Het kantoor is in rouw gedompeld en wij, die gisteravond nog met Meneer Lambol zijn afscheid hebben gevierd, kunnen ons wel voor de kop slaan dat we hem niet met zijn koffer in een taxi naar huis hebben gebracht. Hoe het precies heeft kunnen gebeuren zal wel altijd een raadsel blijven. In de krant staat het vandaag als volgt vermeld:

Koffer

Bij het uitstappen uit een bus is een 61-jarige hoofdstedelijke administrateur gisteravond omgekomen. De man droeg een grote koffer bij zich die gegrepen werd door een langsrijdende vrachtwagen. In plaats van de koffer los te laten, bleef de man zich juist vastklemmen, waardoor hij over enige honderden meters werd meegesleurd. De chauffeur hoorde het hulpgeroep pas toen het al te laat was. De man overleed later aan zijn verwondingen. In de koffer bleken zich flessen alcoholische drank te bevinden.

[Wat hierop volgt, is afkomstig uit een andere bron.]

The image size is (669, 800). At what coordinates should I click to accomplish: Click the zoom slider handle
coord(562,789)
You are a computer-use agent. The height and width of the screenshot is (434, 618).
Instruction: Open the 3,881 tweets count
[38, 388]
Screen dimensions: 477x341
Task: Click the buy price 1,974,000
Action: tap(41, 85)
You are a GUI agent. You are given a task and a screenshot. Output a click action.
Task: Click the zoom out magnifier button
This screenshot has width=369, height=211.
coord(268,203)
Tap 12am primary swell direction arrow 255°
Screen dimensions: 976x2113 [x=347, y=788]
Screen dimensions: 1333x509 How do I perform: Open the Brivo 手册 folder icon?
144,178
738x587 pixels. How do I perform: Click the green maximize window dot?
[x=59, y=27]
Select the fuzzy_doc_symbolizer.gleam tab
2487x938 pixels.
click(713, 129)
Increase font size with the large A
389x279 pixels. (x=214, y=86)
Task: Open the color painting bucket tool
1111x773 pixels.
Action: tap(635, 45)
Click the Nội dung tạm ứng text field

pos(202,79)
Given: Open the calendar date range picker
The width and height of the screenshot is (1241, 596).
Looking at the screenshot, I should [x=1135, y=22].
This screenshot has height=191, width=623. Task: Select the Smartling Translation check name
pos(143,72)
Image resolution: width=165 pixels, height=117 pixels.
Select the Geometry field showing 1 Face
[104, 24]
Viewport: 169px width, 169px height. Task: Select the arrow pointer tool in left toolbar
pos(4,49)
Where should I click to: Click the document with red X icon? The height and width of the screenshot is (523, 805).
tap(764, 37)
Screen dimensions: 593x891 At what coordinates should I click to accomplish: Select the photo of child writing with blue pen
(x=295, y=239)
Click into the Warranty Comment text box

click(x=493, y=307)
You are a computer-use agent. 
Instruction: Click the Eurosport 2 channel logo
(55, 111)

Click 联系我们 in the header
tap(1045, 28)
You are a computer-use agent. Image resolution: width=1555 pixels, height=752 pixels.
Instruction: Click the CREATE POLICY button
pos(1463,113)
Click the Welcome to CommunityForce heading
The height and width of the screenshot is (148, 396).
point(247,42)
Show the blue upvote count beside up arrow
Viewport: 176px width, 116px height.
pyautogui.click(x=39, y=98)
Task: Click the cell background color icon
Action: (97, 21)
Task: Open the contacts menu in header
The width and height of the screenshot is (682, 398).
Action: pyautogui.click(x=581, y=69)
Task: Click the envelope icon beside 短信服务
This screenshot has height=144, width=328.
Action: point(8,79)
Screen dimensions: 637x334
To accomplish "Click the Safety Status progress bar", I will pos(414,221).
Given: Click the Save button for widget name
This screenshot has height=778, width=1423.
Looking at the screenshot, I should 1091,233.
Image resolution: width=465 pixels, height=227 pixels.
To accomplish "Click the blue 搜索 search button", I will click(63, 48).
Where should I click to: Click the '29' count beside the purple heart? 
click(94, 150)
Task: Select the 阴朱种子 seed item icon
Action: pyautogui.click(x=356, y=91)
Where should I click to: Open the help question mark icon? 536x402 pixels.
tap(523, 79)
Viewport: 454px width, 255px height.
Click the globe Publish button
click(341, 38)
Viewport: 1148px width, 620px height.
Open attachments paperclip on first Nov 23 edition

We zijn met een aantal collega’s naar de flat van Meneer Lambol geweest om zijn huis leeg te ruimen. Aangezien Meneer Lambol geen familieleden achterlaat, moest de buurman de voordeur voor ons openmaken. De flat bleek geheel leeg te zijn op een bed, een tafel en stoel, een klerenkast en nog een paar kleinigheden na. Het was er smetteloos schoon. Op tafel lag ‘Het boek der kleine voorvallen’ en iedereen ging ermee akkoord dat ik – als zijn voormalige kamergenoot – dit album voor mijzelf meenam. Thuisgekomen heb ik er het artikeltje over de dood van Meneer Lambol ingeplakt en een wonderlijk gevoel van verbondenheid overviel mij.